The figure would surpass initial expectations of between £90.0m and £95.0m, which was based on events in the early to middle part of the year. It would also be 2.1% higher than £97.0m in the previous year.
HBLB said the increased forecast comes amid a continuing decline in turnover, which was being partially mitigated by margins. Actual margins were markedly above average in both February and March, during which turnover fell year-on-year.
“The board will be making decisions on prize money for the September to December period at its meeting next month and this likely outturn provides additional clarity in coming to those decisions,” HBLB chairman Paul Darling said.
“Although overall yield looks to be similar to or slightly up on last year, total turnover and race by race turnover are down overall and were consistently down from July to the end of the levy year.
“The board will need to consider carefully what assumptions to make about future yield given this trend.”

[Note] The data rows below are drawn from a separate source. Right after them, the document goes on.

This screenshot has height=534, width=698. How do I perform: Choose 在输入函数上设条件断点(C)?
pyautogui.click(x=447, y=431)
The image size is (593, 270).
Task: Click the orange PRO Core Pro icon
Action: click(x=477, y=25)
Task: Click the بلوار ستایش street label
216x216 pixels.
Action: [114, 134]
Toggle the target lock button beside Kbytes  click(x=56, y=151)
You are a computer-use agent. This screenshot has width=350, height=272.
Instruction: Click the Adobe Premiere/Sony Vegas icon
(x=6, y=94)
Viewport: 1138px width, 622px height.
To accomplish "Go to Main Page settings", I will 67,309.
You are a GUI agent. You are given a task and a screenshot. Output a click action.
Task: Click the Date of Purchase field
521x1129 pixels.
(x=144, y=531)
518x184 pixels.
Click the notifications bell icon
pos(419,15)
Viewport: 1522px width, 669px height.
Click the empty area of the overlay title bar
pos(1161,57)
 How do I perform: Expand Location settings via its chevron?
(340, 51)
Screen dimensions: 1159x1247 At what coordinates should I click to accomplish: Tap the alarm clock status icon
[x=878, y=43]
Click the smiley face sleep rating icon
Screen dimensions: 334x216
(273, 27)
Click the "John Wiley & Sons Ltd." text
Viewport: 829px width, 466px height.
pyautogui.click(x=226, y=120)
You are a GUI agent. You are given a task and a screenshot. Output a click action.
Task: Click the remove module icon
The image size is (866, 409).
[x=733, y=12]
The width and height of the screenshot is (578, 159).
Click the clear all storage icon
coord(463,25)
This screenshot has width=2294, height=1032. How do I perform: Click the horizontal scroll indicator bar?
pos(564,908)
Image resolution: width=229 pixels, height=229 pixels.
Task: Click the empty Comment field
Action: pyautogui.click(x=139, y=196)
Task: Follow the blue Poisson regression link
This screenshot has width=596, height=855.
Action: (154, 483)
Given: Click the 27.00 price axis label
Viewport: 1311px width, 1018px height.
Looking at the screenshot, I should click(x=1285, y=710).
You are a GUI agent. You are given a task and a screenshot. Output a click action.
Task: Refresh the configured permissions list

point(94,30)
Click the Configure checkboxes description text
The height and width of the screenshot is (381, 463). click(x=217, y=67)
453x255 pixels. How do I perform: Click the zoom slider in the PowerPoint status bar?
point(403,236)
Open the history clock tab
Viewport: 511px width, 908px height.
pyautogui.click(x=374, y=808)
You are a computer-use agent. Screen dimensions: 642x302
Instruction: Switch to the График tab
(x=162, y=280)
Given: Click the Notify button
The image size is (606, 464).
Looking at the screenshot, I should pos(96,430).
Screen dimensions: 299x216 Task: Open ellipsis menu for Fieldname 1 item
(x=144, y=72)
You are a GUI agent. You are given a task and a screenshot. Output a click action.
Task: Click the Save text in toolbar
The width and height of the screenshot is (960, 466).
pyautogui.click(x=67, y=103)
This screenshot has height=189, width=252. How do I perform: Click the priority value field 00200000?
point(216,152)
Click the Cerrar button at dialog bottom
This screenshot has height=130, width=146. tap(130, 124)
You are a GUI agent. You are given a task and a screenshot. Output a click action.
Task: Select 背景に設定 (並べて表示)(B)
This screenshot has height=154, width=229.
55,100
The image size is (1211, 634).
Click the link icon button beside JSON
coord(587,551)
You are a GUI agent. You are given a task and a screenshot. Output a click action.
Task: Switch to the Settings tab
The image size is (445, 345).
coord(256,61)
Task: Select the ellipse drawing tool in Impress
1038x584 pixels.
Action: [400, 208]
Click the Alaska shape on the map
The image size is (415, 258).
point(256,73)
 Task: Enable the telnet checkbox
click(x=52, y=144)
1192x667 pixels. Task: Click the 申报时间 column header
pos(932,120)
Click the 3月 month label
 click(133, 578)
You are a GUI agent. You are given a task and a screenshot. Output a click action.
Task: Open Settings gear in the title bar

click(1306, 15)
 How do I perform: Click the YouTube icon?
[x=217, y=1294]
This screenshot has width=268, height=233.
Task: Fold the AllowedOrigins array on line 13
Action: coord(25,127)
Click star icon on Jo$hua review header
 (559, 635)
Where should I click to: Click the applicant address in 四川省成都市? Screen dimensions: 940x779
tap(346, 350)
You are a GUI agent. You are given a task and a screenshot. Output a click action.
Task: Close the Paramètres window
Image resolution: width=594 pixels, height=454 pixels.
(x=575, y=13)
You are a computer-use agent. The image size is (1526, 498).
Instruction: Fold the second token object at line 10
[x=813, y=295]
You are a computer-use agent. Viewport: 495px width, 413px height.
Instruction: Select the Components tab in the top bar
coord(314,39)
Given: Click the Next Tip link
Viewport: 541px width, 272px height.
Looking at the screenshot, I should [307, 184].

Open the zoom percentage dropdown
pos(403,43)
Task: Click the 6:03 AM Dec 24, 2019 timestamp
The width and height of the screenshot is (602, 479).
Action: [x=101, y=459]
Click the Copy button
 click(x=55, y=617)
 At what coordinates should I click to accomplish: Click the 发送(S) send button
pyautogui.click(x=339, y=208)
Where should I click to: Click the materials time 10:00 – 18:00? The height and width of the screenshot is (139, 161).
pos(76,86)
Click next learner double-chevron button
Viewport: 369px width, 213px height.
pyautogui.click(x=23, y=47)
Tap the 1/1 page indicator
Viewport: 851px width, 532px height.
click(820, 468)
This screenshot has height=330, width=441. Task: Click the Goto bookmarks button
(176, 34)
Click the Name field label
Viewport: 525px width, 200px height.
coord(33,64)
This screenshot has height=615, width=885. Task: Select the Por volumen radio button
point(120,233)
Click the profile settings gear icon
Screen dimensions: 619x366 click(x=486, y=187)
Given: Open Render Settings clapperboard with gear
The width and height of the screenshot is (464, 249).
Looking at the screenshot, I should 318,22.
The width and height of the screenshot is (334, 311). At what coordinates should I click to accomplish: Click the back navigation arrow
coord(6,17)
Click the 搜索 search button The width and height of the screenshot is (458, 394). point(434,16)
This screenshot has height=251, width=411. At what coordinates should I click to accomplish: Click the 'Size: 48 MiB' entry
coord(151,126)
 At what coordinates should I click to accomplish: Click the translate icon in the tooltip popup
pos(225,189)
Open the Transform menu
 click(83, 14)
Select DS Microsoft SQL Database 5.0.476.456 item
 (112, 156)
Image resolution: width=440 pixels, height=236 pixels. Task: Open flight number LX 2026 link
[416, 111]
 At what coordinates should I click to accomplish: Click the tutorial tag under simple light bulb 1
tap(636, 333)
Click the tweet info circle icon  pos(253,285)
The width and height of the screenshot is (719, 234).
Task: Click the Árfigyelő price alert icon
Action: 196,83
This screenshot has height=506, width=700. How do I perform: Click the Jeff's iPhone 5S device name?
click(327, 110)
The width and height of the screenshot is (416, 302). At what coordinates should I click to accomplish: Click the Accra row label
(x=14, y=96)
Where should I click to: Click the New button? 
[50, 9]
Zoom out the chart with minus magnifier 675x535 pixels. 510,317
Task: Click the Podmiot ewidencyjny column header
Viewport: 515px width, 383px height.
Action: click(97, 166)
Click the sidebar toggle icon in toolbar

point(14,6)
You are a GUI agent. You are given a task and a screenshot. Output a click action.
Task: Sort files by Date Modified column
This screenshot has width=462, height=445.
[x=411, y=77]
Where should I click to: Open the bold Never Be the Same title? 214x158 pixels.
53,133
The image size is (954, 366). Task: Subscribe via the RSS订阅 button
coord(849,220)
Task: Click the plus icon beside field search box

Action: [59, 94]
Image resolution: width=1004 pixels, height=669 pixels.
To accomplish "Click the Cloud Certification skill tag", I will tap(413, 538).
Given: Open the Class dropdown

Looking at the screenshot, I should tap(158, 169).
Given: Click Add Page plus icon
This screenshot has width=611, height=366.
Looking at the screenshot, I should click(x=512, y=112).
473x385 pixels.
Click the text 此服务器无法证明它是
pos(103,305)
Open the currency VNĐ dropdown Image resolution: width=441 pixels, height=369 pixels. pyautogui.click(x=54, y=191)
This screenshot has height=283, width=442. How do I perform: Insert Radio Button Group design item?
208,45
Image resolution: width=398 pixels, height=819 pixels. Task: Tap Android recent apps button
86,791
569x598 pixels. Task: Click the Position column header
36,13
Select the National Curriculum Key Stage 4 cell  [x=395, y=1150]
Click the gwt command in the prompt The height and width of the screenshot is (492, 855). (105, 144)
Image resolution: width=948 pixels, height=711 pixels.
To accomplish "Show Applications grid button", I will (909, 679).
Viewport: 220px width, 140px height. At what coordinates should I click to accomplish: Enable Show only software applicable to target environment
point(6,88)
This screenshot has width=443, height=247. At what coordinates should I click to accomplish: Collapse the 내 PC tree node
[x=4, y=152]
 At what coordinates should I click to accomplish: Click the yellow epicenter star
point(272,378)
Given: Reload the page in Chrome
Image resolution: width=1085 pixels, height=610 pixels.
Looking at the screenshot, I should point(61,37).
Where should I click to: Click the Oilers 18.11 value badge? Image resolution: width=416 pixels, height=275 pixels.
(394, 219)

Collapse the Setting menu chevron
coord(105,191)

With this, Darling warned that bookmakers’ collective initial estimates for 2023-24 are for a materially lower yield than in 2022-23.
Since the reform of the levy collection remit in 2017, HBLB recorded a mixed set of results, with these impacted by the Covid-19 pandemic that began in 2020.
The 2020-21 figure stood at £83.0m, with HBLB noting that no racing took place in the first two months of the levy year due to the pandemic.
For 2019-20, HBLB reported £98.0m in levy income, with 2018-19 at £84.0m and 2017-18 £94.0m.